● **Objective**
Copy the following lines verbatim.

○ ○ ○ ○ ○

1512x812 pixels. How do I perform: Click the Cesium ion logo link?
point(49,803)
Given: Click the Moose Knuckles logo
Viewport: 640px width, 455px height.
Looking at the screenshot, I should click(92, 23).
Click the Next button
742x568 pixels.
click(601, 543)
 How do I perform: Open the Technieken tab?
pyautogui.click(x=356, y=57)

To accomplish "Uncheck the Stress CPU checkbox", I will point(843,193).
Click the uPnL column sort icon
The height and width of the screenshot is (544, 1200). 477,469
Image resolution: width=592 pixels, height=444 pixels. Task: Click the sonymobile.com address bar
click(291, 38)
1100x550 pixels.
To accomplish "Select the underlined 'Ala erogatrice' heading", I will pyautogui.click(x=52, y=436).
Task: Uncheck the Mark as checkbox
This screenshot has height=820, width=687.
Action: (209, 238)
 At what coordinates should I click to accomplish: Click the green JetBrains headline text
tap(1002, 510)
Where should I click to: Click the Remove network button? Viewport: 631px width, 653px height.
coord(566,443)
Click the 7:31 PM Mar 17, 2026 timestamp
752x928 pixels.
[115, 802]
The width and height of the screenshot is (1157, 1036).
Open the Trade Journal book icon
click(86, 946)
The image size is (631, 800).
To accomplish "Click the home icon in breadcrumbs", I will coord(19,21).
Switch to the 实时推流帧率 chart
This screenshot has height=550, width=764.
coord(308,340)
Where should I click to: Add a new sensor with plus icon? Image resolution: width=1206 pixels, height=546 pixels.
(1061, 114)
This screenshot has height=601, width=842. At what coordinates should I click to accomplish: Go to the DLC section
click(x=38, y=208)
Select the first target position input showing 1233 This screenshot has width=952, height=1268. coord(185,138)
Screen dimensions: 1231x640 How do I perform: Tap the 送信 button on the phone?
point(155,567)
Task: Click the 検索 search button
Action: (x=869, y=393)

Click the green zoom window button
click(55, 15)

○ ○ ○ ○ ○

● **Task response**
1512x812 pixels. How do I perform: Click the Cesium ion logo link?
point(49,803)
Given: Click the Moose Knuckles logo
Viewport: 640px width, 455px height.
Looking at the screenshot, I should click(92, 23).
Click the Next button
742x568 pixels.
click(601, 543)
 How do I perform: Open the Technieken tab?
pyautogui.click(x=356, y=57)

To accomplish "Uncheck the Stress CPU checkbox", I will point(843,193).
Click the uPnL column sort icon
The height and width of the screenshot is (544, 1200). 477,469
Image resolution: width=592 pixels, height=444 pixels. Task: Click the sonymobile.com address bar
click(291, 38)
1100x550 pixels.
To accomplish "Select the underlined 'Ala erogatrice' heading", I will pyautogui.click(x=52, y=436).
Task: Uncheck the Mark as checkbox
This screenshot has height=820, width=687.
Action: (209, 238)
 At what coordinates should I click to accomplish: Click the green JetBrains headline text
tap(1002, 510)
Where should I click to: Click the Remove network button? Viewport: 631px width, 653px height.
coord(566,443)
Click the 7:31 PM Mar 17, 2026 timestamp
752x928 pixels.
[115, 802]
The width and height of the screenshot is (1157, 1036).
Open the Trade Journal book icon
click(86, 946)
The image size is (631, 800).
To accomplish "Click the home icon in breadcrumbs", I will coord(19,21).
Switch to the 实时推流帧率 chart
This screenshot has height=550, width=764.
coord(308,340)
Where should I click to: Add a new sensor with plus icon? Image resolution: width=1206 pixels, height=546 pixels.
(1061, 114)
This screenshot has height=601, width=842. At what coordinates should I click to accomplish: Go to the DLC section
click(x=38, y=208)
Select the first target position input showing 1233 This screenshot has width=952, height=1268. coord(185,138)
Screen dimensions: 1231x640 How do I perform: Tap the 送信 button on the phone?
point(155,567)
Task: Click the 検索 search button
Action: (x=869, y=393)

Click the green zoom window button
click(55, 15)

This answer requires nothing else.